# DATA
* * *

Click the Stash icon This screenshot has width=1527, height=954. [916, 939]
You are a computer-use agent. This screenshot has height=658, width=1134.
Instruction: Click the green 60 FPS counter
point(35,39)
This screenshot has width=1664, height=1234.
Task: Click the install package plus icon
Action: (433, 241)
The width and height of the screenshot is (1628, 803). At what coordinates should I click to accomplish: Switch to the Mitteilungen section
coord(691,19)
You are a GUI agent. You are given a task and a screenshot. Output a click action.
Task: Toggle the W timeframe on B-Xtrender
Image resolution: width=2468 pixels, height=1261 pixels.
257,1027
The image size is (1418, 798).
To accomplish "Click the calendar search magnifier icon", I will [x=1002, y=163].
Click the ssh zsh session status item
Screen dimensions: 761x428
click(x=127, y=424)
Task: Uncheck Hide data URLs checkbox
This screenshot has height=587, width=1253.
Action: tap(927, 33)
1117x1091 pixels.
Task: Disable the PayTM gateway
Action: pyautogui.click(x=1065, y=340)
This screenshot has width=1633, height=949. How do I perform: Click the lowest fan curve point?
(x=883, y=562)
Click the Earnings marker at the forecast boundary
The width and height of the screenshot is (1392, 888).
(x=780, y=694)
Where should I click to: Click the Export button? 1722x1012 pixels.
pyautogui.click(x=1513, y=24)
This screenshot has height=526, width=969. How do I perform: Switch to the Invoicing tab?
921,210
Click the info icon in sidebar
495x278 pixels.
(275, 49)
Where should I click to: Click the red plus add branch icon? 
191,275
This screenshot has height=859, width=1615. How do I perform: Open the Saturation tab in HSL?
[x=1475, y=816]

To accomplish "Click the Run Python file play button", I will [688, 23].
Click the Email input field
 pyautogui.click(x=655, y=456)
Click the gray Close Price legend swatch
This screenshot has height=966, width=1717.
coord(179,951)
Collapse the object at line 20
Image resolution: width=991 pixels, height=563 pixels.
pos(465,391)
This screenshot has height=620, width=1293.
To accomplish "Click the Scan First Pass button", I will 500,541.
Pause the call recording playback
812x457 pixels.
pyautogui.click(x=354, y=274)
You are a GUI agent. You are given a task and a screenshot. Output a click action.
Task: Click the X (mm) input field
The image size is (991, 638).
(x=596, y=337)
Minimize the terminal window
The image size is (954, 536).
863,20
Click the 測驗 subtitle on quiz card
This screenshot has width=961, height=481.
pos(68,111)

* * *

Reproduce exactly the lines from the one containing "Image resolution: width=991" through the last line of the records, both included, and nothing else.

Image resolution: width=991 pixels, height=563 pixels.
pos(465,391)
This screenshot has height=620, width=1293.
To accomplish "Click the Scan First Pass button", I will 500,541.
Pause the call recording playback
812x457 pixels.
pyautogui.click(x=354, y=274)
You are a GUI agent. You are given a task and a screenshot. Output a click action.
Task: Click the X (mm) input field
The image size is (991, 638).
(x=596, y=337)
Minimize the terminal window
The image size is (954, 536).
863,20
Click the 測驗 subtitle on quiz card
This screenshot has width=961, height=481.
pos(68,111)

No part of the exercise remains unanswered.